10 replies (most recent on top)

Cisco should do the same and watch the deadwood leave.

Not all deadwood works from home. As someone else replied, a lot of deadwood comes into the office for visibility but does nothing.

For IT support staff, WFH is critical. Who want's to drive into the office just to do a five min task that gets escalated to the on-call person? VPN into the network, fix the issue, and go back to sleep, watching TV or whatever you were doing when you got alerted that there was an urgent issue to deal with. Need to move a large amount of data, but need to monitor it's progress over several hours? I'd rather do that from home than have to sit in the office twiddling my thumbs waiting.

I knew I'd blown a job interview immediately after being LR'd back in Aug by asking about their remote access policies.

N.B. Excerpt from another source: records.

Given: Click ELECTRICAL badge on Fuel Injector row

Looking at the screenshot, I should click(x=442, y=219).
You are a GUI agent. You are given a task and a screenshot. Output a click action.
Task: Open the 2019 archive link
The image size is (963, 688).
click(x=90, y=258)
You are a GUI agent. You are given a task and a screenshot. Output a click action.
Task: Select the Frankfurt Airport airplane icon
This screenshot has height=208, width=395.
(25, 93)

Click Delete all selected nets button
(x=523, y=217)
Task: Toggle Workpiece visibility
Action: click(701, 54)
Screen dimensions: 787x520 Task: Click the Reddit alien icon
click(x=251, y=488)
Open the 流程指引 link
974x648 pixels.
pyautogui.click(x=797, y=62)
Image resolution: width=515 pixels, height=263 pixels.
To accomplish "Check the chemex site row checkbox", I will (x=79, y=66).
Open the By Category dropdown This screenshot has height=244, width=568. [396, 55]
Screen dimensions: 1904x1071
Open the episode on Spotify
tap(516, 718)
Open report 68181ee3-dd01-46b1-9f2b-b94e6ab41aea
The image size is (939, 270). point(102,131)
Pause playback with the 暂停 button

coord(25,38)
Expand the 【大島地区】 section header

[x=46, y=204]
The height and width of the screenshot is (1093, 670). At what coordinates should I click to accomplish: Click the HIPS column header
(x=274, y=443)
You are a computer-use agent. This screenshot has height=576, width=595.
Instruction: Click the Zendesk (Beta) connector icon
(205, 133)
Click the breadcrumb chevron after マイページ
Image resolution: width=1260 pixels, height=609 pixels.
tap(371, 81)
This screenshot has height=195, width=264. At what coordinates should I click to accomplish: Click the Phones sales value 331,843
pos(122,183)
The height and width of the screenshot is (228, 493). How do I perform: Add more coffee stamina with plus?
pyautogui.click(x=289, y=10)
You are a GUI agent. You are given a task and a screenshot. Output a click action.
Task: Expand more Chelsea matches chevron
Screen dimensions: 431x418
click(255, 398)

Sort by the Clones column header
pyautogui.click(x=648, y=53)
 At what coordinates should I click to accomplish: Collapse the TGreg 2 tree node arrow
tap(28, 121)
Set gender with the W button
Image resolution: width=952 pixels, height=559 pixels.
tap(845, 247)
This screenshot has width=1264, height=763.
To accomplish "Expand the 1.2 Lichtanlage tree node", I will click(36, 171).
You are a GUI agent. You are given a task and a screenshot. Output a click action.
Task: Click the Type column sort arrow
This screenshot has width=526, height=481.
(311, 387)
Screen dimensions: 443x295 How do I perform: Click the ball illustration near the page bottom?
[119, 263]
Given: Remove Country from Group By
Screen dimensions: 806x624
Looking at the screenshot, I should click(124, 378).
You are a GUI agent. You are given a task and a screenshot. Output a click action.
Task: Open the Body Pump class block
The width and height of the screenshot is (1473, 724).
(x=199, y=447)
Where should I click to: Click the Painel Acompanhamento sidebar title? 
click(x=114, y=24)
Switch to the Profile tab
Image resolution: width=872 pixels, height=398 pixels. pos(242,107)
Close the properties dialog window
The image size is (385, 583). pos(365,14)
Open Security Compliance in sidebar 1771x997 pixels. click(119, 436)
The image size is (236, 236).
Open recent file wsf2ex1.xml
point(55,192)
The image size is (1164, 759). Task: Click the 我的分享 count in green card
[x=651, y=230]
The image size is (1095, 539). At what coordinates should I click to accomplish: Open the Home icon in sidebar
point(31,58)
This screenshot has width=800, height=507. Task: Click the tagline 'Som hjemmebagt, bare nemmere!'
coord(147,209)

They wanted me to attend virtual meetings with staff in Switzerland at 7AM every morning. I asked if I was going to be late, due to an accident causing traffic delays, if I could attend the meeting remotely and was told no. They said that working from home did not promote good work/life balance and I said "How is forcing me to come into the office for after hours maintenance, or causing me to take extra time off because I have a cold and don't want to spread my germs, or worse, caught a cold because someone failed to stay away from work and shared their germs a good work/life balance?" I wouldn't have accepted the job if they'd offered it with a 25% increase over my Cisco pay.

It's up to managers to ensure that all employees are not deadwood, regardless of whether they work in the office or work from home, or some of both. Any manager who's not doing that, is deadwood themselves.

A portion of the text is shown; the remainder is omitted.